───── Page ─────

When Twitter gets real

I’ve noticed that something weird is happening recently. It’s the people in my phone. Turns out that I quite like some of them. And it turns out (MUPPET ALERT) that I don’t really like liking them.

I’ve always found a sort of freedom on Twitter, a confidence that I don’t have at the school gates or at social events. I’ve asked questions, engaged in debate, joined in with jokey chit chat about this and that. I don’t feel the pressure to be amusing that I feel when I’m feeling slightly out of my depth (as I feel slightly out of my depth about 99% of the time, and I am not remotely funny even when I try really REALLY hard, I suspect this is a trial for all around me). I’ve felt very free to come and go as I please with no strings attached – sometimes I drop in on Twitter for a chat a couple times a day, sometimes I don’t pick it up for a week or so – just depends how busy I am. But the great thing is when I do pick it up again, it’s all pretty much the same, and there’s no subtext or guilt for not having been around.

I’ve always regarded the people in my phone as being just that – people in my phone. People who I would never encounter in real life. And that makes them very easy to enjoy, because the whole anxiety thing about whether I’m funny enough, smart enough, a good enough parent, part of the gang or not – that whole ticker tape of stress that never, ever turns off in my day to day social interactions, is remarkable by its absence in my twitter life.

───── Record list ─────

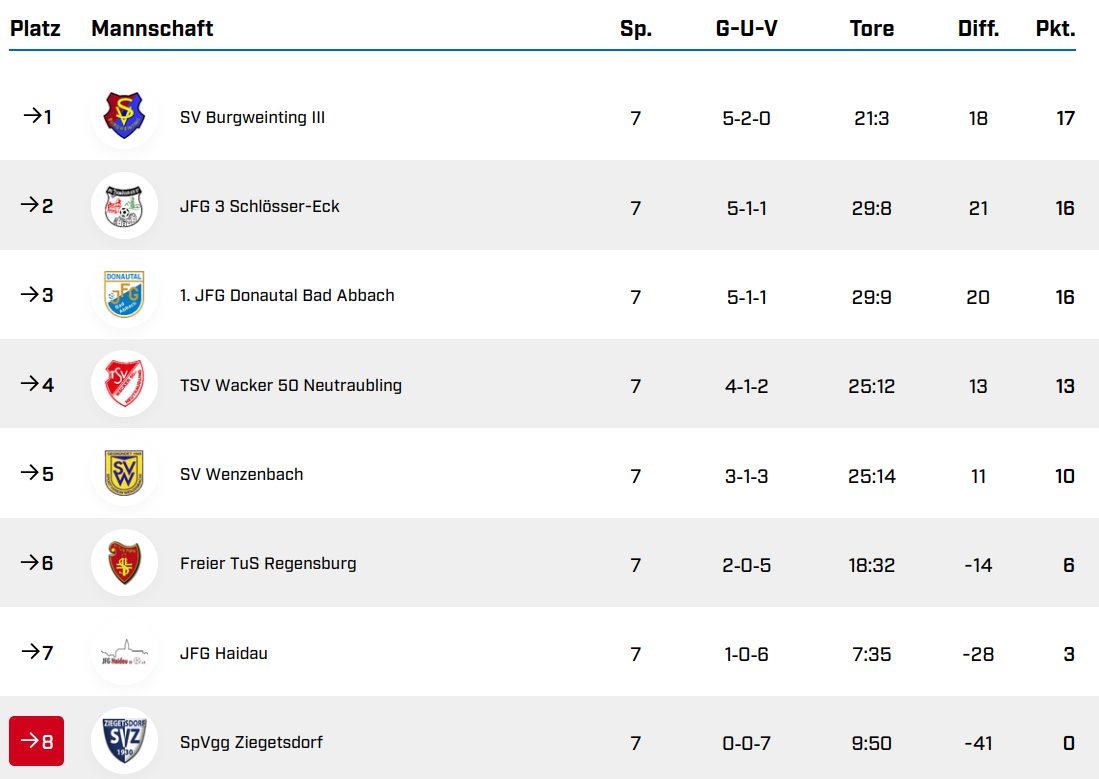Click the Pkt. column header

pos(1055,29)
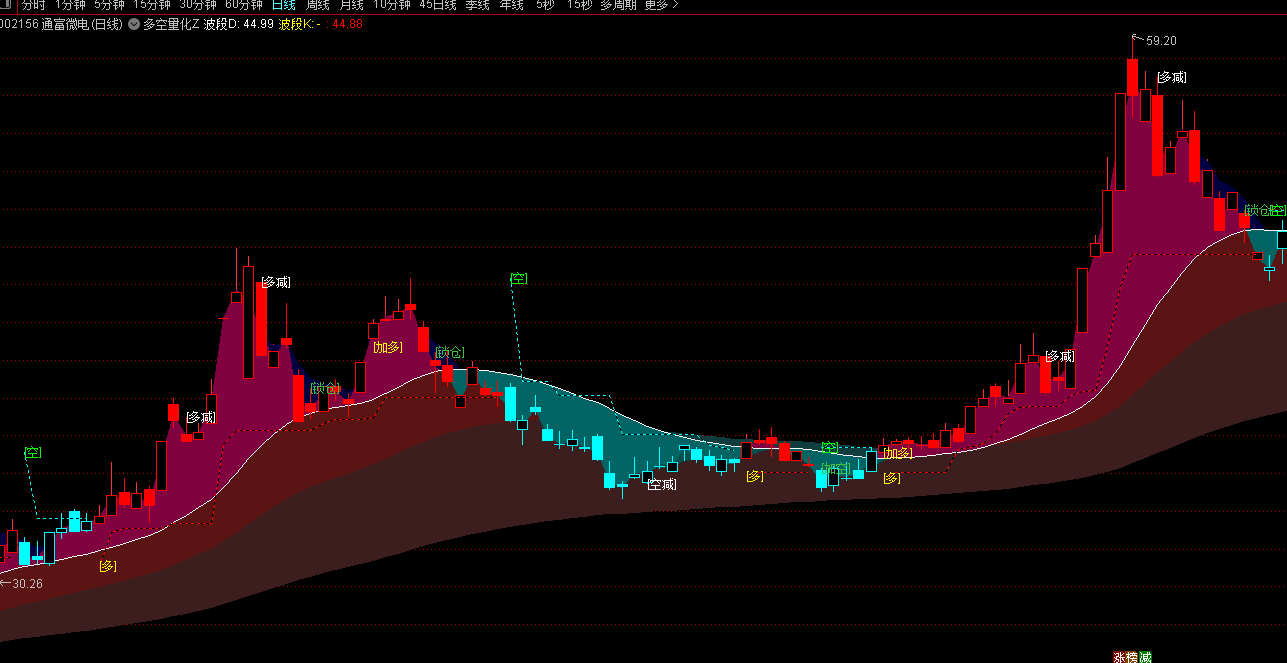
Task: Choose the 60分钟 timeframe
Action: pyautogui.click(x=244, y=5)
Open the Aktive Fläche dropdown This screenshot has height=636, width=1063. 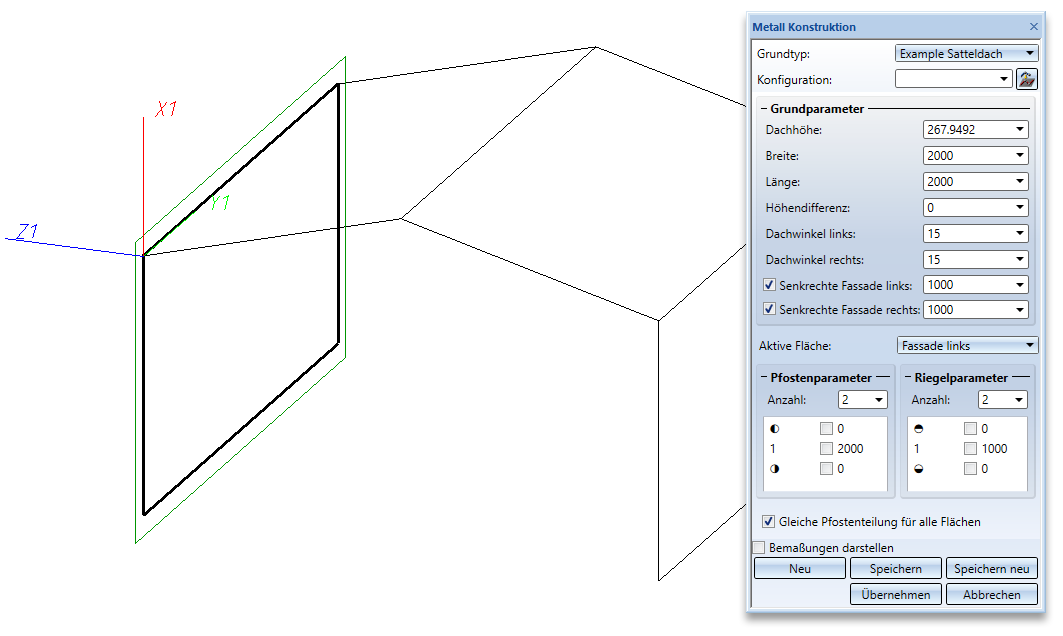967,346
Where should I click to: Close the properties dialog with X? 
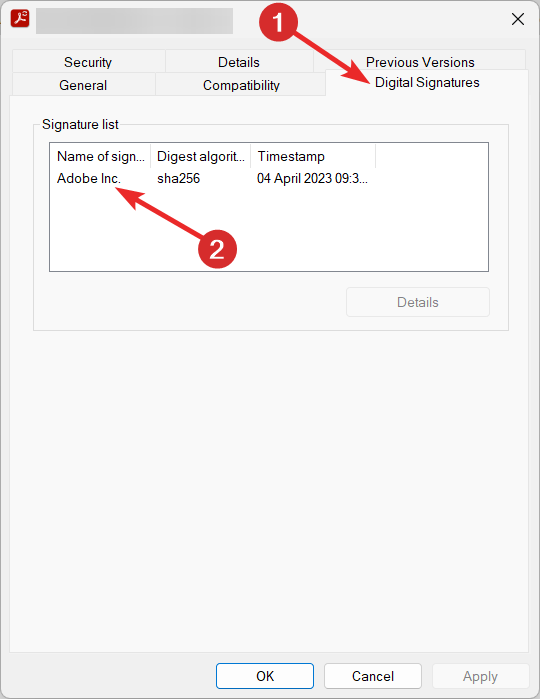518,19
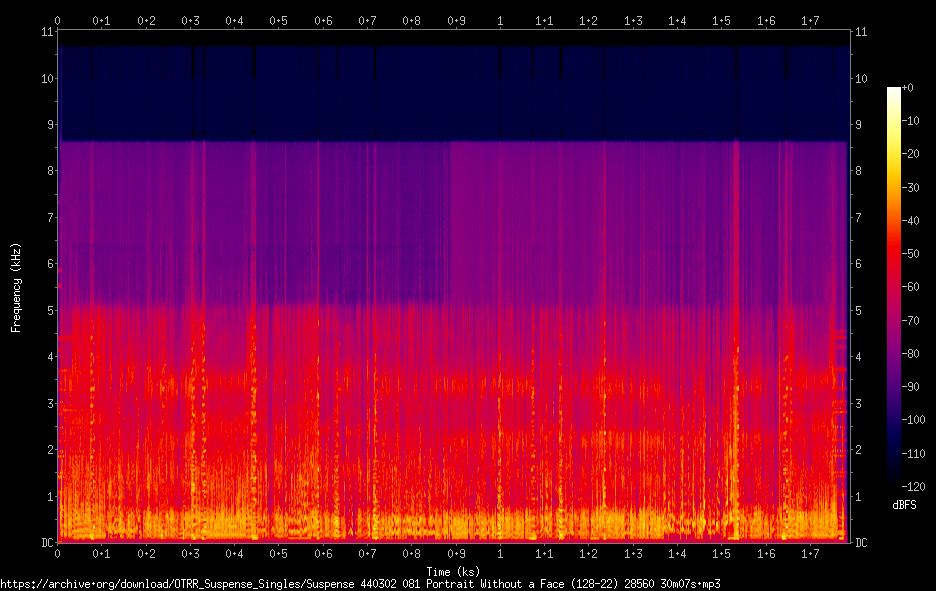
Task: Click the 1·7 marker on bottom time axis
Action: (810, 554)
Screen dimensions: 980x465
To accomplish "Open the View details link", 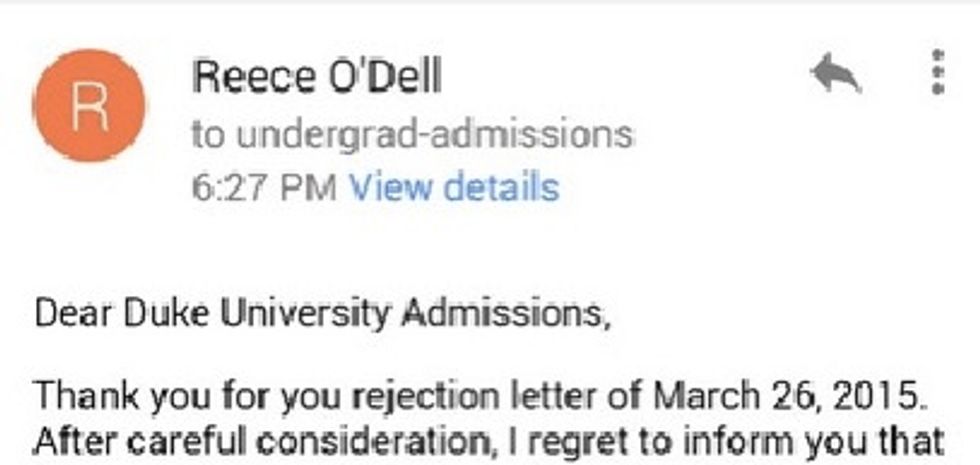I will click(452, 186).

─────

Task description
Condense the paragraph beginning "I’ve always found a sort of freedom" in the Twitter piece above into a shorter version that keeps its main facts.

Complete output
I’ve always felt a freedom and confidence on Twitter that I lack at the school gates or at social events. There I ask questions, debate, and join in light chat without the pressure to be funny that I feel when out of my depth, which is most of the time. I come and go as I like, sometimes checking in a couple of times a day and sometimes not for a week, depending on how busy I am. When I return, things are much the same, with no subtext or guilt for having been away.